Excerpt provided:
-.-.-
It seems that the Budget brought some limited injections of honesty into the situation. The question that we must consider is whether the changes in the Price Code are adequate. More and more I wonder whether the code will for long continue to be the right weapon for dealing with the problems now facing us. We are not advocating scrapping the code now. We made that clear during the election campaign. However, the signs are that before long the job of holding down prices will more and more be done through competition. The factor that will slow down prices will be the difficulty that firms will have of finding buyers in the tougher climate which lies ahead. I believe that will be a more effective way of controlling prices than any mechanism that the code can provide. I recognise that so far wage inflation has insulated us from the position that I have described, but if it continues at the present rate what I have prophesied may be proved to be true.

We must recognise that there are other measures which the Government are taking, such as putting up the prices of the products of nationalised industries. That will undoubtedly lead to a tighter situation. We accept that the code will have to remain in being for some time to come. I have some sympathy with those who say that the right way to control prices now might be through profit margins alone rather than the code.

Given that we have the code, will the proposed changes help industry to any adequate extent? It is hard to know the extent to which they will help. It is hard to know exactly what the proposed changes will do to prices. The Undersecretary of State for Prices and Consumer Protection on 25th November said that the Government did not know what effect they will have on investment.

The impression can be gained that the £800 million has been plucked out of the air. The Secretary of State gave no detail to justify it when she spoke during the Budget debate. I am not aware that she has given any detail to justify it since. We know that it does not include the increases due to the nationalised industries.

We are extremely hazy about what the Government expect to happen to nationalised industry prices. The increases which they are being allowed to make are an important part of the Government's economic strategy. Clearly, they could have a significant effect on our economy in many ways. So far the replies that have been given to any questions touching upon this matter have been singularly uninformative. I ask the right hon. Lady to tell us in some detail what she thinks will happen to prices charged by the nationalised industries and what the real basis is for estimating £800 million as the relief to industry that the code will provide? It is clear to me, from having talked with a variety of organisations and firms in the private sector, that there is no confidence there that the relief will come to anything like £800 million. Indeed, the CBI has affirmed that it regards the figure as very optimistic. We are entitled to know the detailed basis for a calculation which, after all, plays a major part in the Government's economic policy.
-.-.-
Provided material:

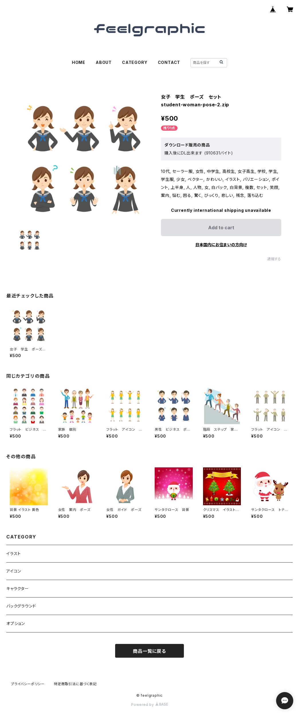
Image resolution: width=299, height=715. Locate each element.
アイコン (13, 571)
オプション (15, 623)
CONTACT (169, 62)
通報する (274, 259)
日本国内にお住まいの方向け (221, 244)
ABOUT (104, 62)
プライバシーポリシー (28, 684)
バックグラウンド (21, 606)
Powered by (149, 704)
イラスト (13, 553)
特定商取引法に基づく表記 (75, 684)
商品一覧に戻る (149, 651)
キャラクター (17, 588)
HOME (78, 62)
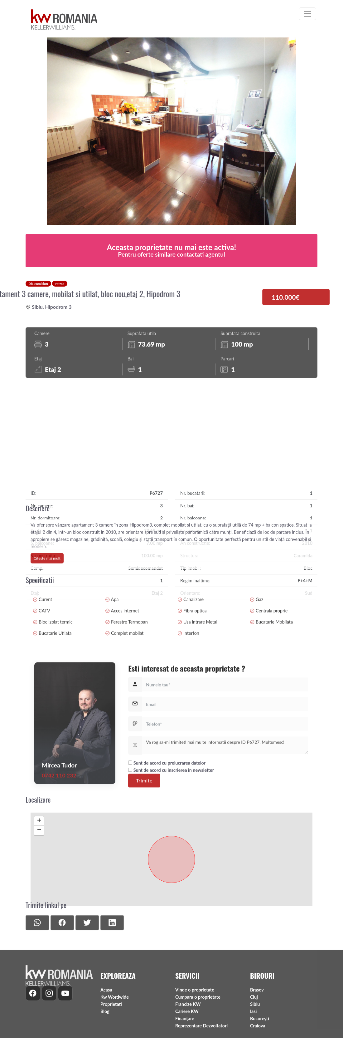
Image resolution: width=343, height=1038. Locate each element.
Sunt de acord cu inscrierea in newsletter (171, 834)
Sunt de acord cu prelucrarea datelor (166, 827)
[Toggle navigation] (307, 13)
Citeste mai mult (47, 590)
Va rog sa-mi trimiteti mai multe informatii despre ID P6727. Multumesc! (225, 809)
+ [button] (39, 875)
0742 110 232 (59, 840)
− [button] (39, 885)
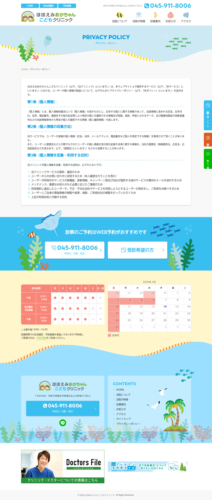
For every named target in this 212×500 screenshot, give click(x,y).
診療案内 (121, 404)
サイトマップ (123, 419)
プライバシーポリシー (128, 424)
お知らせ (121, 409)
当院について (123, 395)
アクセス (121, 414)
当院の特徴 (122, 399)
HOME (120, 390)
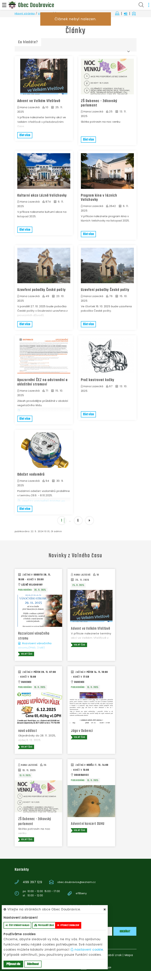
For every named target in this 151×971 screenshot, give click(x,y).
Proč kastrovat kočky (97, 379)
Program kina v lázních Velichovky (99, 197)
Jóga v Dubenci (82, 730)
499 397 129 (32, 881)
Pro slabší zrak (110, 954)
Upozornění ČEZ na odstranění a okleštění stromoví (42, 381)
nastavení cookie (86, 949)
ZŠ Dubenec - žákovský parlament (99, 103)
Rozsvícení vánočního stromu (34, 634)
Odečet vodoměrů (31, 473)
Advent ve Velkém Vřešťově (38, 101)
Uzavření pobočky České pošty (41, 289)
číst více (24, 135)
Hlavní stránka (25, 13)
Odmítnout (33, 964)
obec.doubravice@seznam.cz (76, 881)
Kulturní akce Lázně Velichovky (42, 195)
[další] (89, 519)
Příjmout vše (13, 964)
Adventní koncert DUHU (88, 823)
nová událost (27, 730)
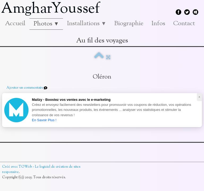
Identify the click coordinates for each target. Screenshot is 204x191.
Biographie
-.-.-
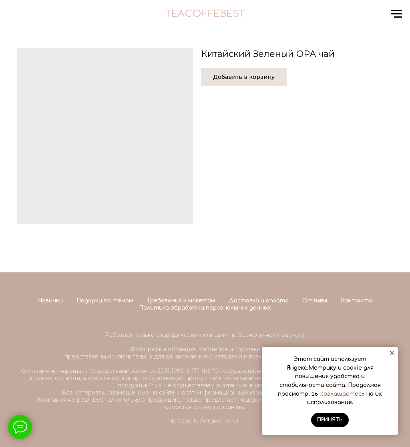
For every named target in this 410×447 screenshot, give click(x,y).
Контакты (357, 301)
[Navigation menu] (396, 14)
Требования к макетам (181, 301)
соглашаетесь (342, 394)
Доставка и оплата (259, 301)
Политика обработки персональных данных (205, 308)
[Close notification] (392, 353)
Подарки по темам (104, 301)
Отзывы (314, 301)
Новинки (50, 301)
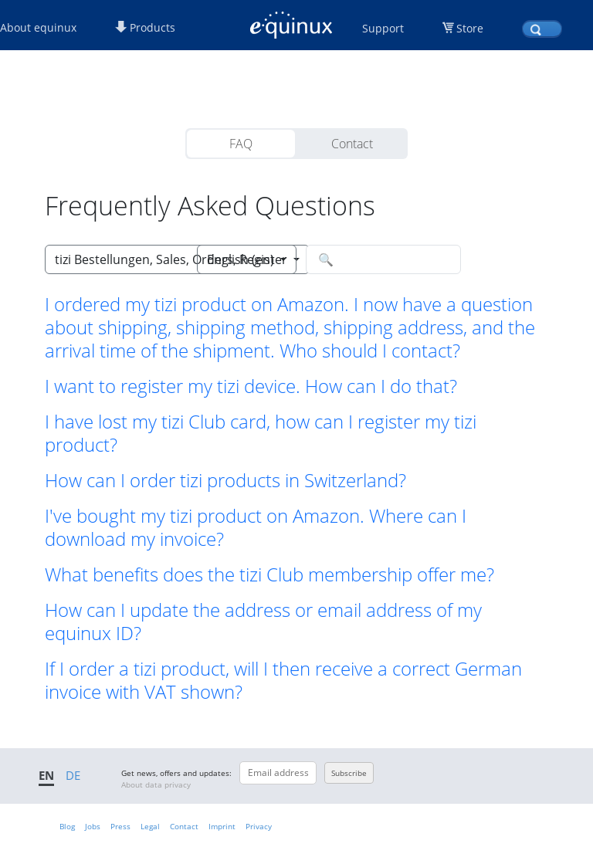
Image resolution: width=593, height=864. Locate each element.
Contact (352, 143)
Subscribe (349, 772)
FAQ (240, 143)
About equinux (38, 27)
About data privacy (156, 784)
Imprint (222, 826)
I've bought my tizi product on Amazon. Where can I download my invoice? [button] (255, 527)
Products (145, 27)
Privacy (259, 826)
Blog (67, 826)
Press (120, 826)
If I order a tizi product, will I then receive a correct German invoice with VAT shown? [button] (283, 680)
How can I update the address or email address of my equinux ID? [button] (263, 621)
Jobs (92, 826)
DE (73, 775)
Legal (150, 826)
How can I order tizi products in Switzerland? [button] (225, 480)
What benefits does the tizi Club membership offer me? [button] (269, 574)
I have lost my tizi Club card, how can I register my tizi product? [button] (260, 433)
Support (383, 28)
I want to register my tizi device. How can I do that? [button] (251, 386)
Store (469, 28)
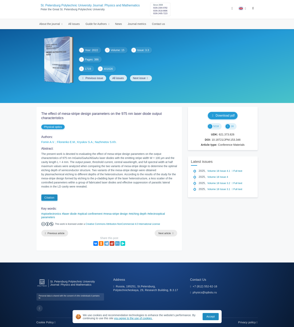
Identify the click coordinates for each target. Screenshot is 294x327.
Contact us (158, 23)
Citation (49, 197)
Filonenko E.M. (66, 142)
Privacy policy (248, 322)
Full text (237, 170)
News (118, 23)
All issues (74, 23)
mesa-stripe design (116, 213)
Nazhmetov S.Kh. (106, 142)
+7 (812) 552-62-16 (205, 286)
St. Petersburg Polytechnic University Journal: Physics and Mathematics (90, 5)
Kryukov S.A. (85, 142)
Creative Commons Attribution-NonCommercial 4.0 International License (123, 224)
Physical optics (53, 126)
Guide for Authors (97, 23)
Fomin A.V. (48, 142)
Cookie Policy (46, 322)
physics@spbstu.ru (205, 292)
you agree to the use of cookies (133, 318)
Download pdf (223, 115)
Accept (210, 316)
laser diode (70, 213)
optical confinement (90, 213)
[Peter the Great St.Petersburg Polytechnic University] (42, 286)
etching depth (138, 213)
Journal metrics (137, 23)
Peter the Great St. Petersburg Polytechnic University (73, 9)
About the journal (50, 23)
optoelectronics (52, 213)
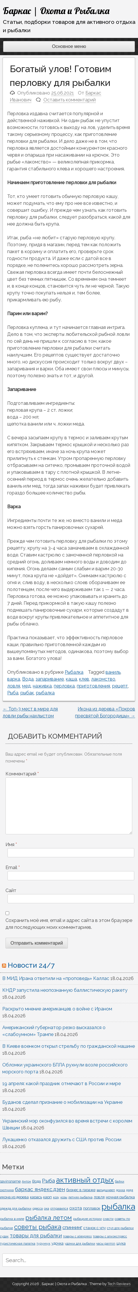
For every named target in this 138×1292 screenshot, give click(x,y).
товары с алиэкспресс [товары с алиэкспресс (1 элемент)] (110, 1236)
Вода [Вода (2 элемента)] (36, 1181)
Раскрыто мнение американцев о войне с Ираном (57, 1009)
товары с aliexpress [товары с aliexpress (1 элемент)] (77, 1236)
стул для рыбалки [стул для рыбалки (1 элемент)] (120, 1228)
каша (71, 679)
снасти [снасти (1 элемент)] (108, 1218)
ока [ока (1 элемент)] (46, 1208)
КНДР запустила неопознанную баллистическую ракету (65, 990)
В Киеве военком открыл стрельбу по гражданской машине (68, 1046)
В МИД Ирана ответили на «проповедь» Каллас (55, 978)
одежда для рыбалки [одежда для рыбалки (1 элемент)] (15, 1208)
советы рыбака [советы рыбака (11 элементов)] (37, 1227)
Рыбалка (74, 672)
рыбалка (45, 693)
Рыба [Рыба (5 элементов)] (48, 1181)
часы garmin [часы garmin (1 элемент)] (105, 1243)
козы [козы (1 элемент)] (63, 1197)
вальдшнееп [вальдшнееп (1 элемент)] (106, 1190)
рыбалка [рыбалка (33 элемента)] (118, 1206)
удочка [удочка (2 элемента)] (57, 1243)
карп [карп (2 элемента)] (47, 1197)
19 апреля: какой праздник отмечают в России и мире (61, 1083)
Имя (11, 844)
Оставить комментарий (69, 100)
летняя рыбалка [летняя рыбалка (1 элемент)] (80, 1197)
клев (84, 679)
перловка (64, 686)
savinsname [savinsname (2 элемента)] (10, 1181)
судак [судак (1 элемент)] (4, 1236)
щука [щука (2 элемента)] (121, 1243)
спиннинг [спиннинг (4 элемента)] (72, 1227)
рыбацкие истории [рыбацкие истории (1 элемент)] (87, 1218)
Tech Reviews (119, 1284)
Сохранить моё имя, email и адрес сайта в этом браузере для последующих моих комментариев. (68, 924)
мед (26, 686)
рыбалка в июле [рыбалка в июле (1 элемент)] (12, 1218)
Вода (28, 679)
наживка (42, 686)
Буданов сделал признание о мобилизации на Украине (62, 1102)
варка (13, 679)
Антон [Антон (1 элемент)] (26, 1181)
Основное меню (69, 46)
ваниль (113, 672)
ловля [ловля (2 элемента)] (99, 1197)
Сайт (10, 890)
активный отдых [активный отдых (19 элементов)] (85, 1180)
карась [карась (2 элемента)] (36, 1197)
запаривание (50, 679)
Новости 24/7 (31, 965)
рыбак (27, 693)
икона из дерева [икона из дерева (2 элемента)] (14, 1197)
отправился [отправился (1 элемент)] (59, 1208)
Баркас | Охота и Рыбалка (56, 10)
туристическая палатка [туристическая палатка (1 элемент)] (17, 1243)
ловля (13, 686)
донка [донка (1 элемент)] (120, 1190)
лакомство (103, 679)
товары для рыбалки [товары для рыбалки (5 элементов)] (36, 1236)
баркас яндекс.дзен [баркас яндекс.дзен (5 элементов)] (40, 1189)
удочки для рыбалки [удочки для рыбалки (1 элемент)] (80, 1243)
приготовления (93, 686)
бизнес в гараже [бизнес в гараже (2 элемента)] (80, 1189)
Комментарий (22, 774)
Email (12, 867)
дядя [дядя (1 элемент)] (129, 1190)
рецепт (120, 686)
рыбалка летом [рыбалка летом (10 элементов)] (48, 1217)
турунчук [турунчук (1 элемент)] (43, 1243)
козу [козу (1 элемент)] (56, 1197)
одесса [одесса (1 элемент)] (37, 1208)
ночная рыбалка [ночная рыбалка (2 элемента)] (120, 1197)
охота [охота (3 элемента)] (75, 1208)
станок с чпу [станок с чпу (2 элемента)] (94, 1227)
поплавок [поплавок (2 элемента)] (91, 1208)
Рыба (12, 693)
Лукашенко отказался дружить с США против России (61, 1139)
-.-.-
Task to complete:
Repeat, word for word, the passage of the Price Code debate excerpt that opens with the words containing "We must recognise" and closes with "have on investment.".

Task answer:
We must recognise that there are other measures which the Government are taking, such as putting up the prices of the products of nationalised industries. That will undoubtedly lead to a tighter situation. We accept that the code will have to remain in being for some time to come. I have some sympathy with those who say that the right way to control prices now might be through profit margins alone rather than the code.

Given that we have the code, will the proposed changes help industry to any adequate extent? It is hard to know the extent to which they will help. It is hard to know exactly what the proposed changes will do to prices. The Undersecretary of State for Prices and Consumer Protection on 25th November said that the Government did not know what effect they will have on investment.